The records below are to be written out again, exactly as they appear.

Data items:
_ _ _ _ _ _ _
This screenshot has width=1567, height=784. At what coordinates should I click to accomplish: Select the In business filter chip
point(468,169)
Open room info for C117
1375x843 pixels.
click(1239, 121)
_ _ _ _ _ _ _
**RESPONSE:**
This screenshot has width=1567, height=784. At what coordinates should I click to accomplish: Select the In business filter chip
point(468,169)
Open room info for C117
1375x843 pixels.
click(1239, 121)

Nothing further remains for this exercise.